Kramer regarda Weiss. Kramer savait que le Mulet venait d’être bloqué, mais Weiss le savait-il ? Apparemment non.

— Écoute, Bernie, t’as qu’à dire à Tommy que je t’ai forcé, okay ? Tu me colles tout sur le dos. J’essuierai les plâtres. On arrivera à convaincre Tommy.

— Négatif, dit Fitzgibbon. T’auras pas à essuyer les plâtres, Abe, parce que ça arrivera pas. J’ai donné ma parole à Tommy. C’est un contrat.

— Ouais, mais quelquefois y a qu’à…

— Yapaqu’à, Abe, c’est un contrat.

Kramer gardait les yeux fixés sur Weiss. La répétition du mot contrat par Bernie l’avait frappé. Kramer le voyait bien. Weiss était dans une impasse. Maintenant, il savait qu’il faisait face à ce code obstiné de loyauté irlandaise. Silencieusement, Kramer supplia Weiss d’écarter son subordonné.

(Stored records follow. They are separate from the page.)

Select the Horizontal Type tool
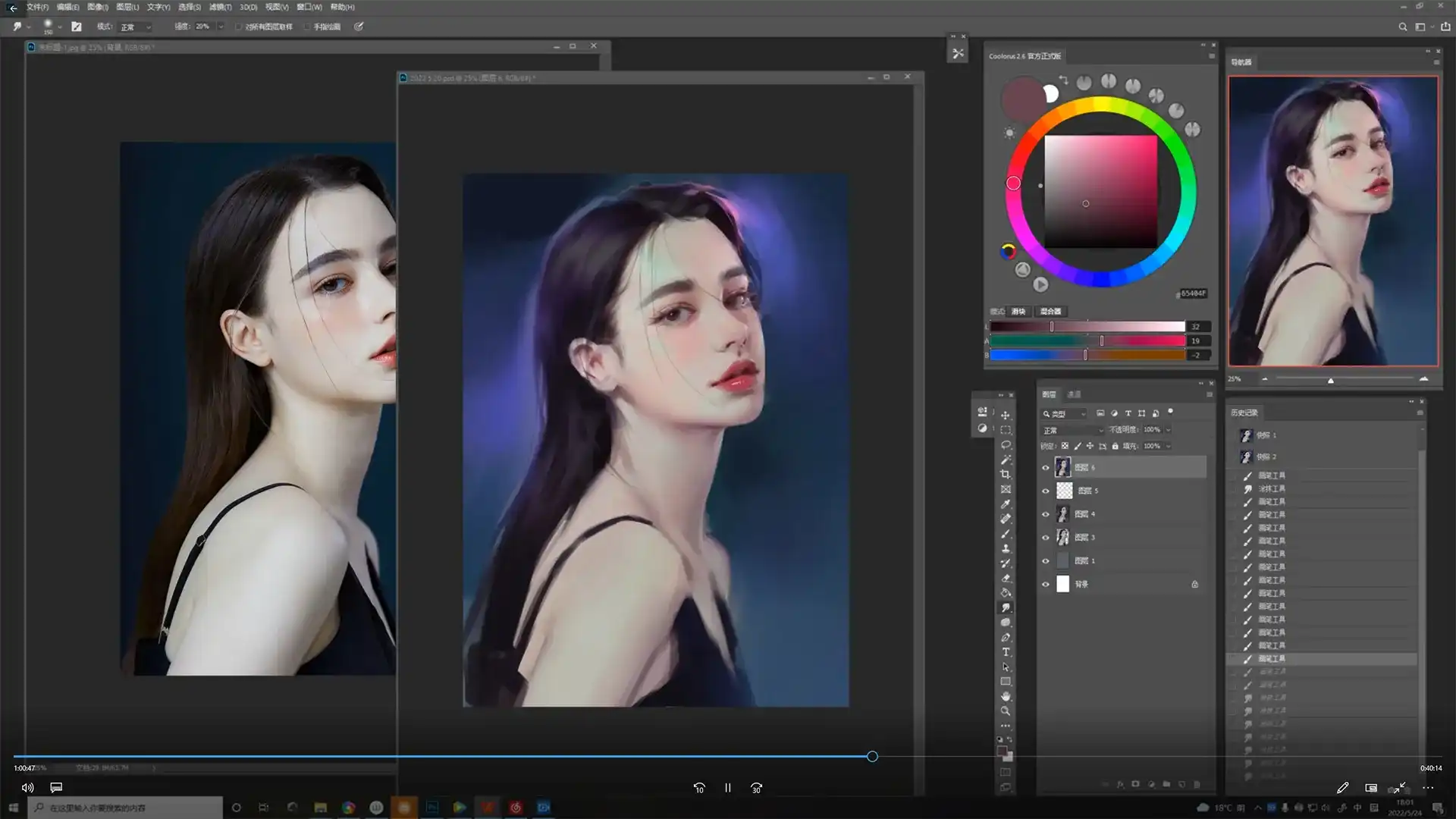1456x819 pixels. (x=1006, y=652)
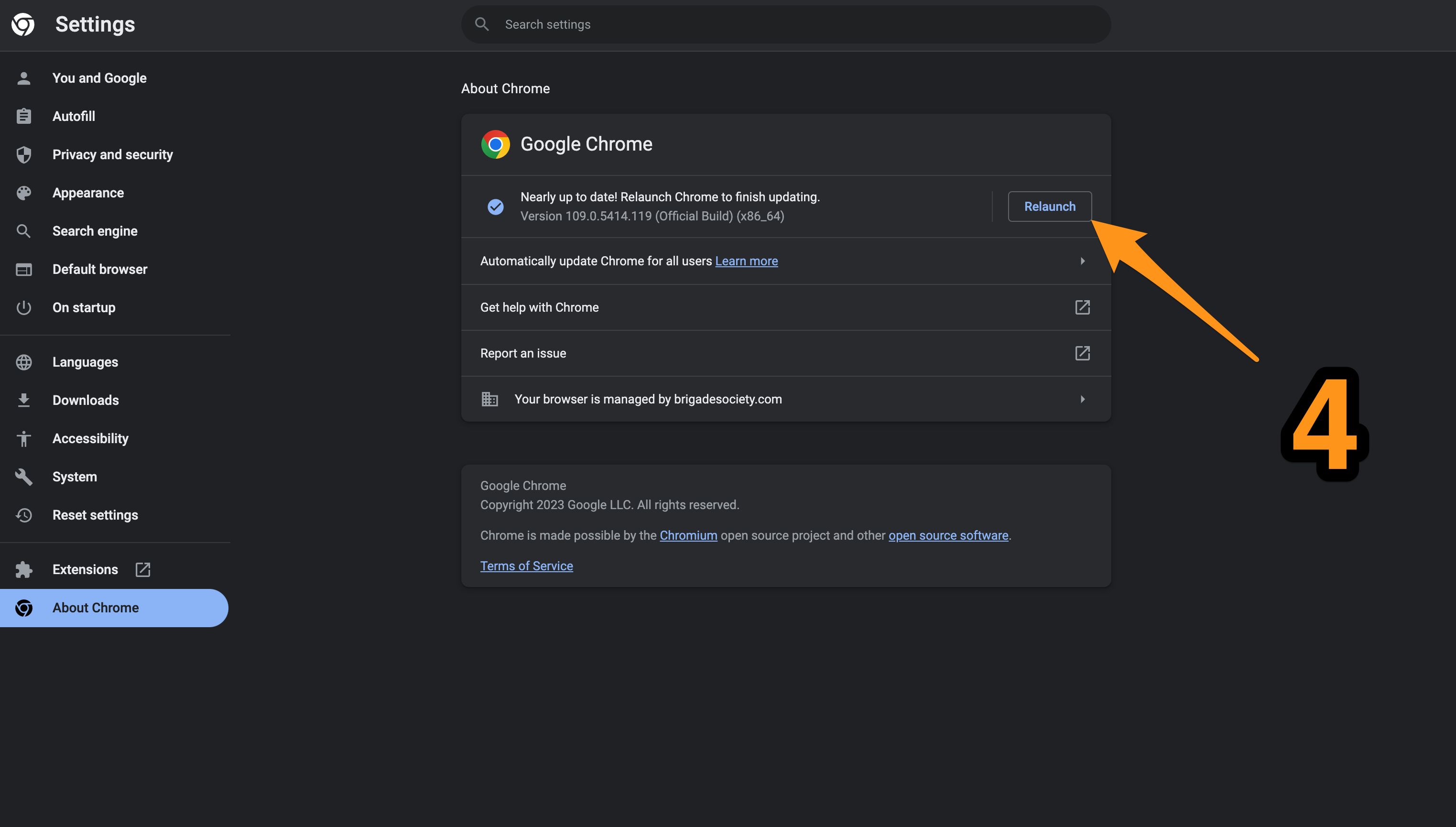1456x827 pixels.
Task: Follow the Learn more link
Action: [746, 261]
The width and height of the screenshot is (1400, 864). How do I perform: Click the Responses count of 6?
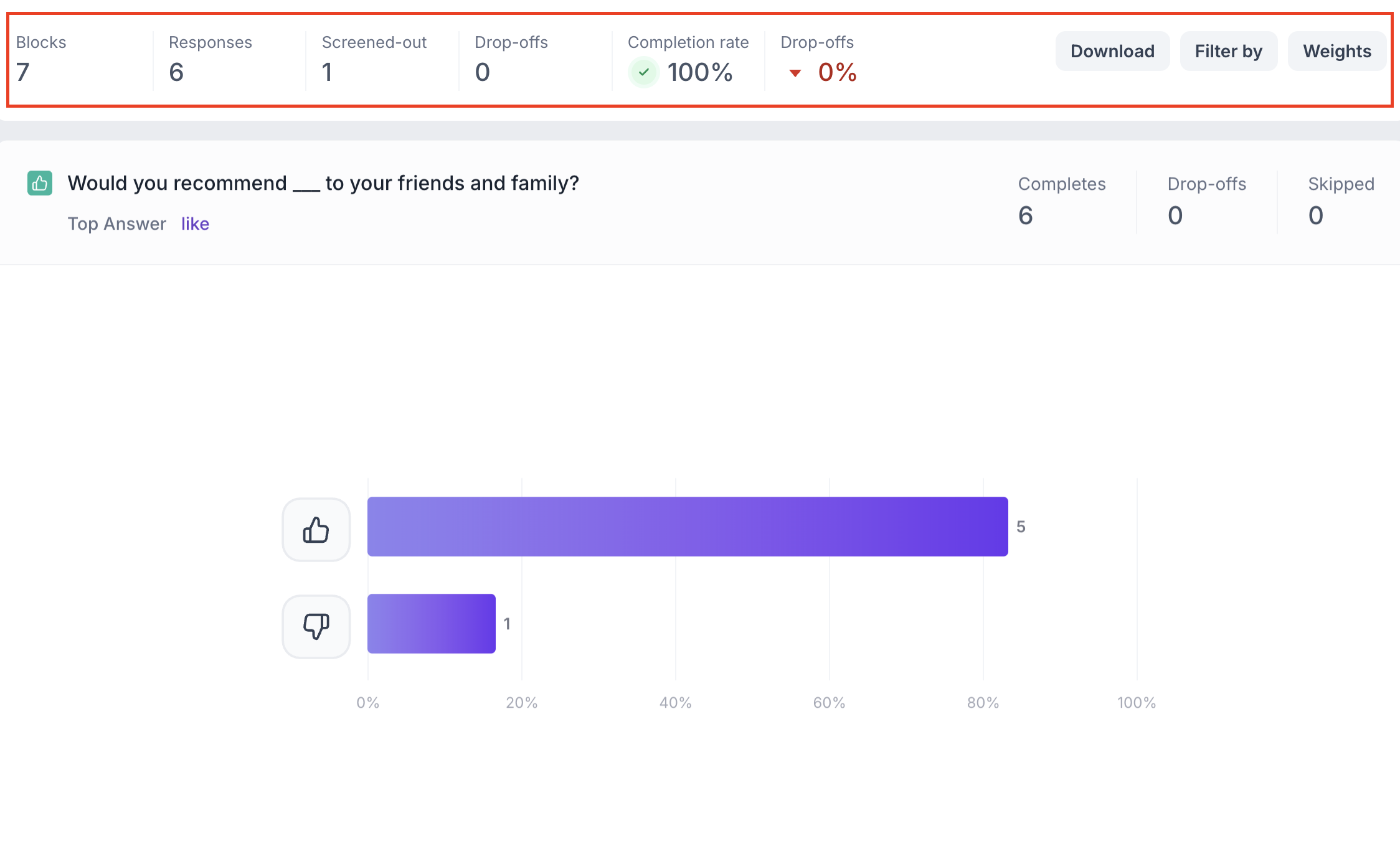click(176, 72)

La loyauté des Mulets ! C’était obscène ! Pourquoi, lui, Kramer, devrait-il souffrir pour le salut de la solidarité fraternelle des Irlandais ? Une arrestation à grand renfort de publicité de ce boursier de Wall Street dans son propre appartement – c’était une idée géniale ! Démontrer l’impartialité de la justice dans le Bronx – absolument ! Le substitut du procureur Lawrence Kramer – le Times, les News, le Post, le City Light, la 1 et tous les autres sauraient son nom par cœur très bientôt ! Pourquoi Abe Weiss devrait-il s’effondrer devant le code de ces Guimbardes ? Et pourtant il savait qu’il allait le faire. Il le voyait sur son visage. Il ne s’agissait pas seulement de la sombre dureté irlandaise de Bernie Fitzgibbon. C’était aussi ce mot : contrat. Cela allait droit dans l’âme de tous les gens de cette profession. À la Banque des Faveurs, toutes les factures dues devaient être honorées. C’était la loi du système de justice criminelle, et Abe Weiss n’était rien d’autre qu’une créature de ce système.

— Et merde, Bernie, dit Weiss, pourquoi qu’t’as fait ça, bordel ?

La résistance venait de céder.

— Crois-moi, Abe, ton image s’en sortira mieux comme ça. Ils pourront pas dire que tu t’es laissé emporter par la foule en délire.

— Mmmmmh… Eh bien, la prochaine fois, passe pas d’accords comme ça sans m’en parler.

Bernie se contenta de le regarder et lui accorda un petit sourire qui, une fois de plus, semblait vouloir dire yapaqu’à.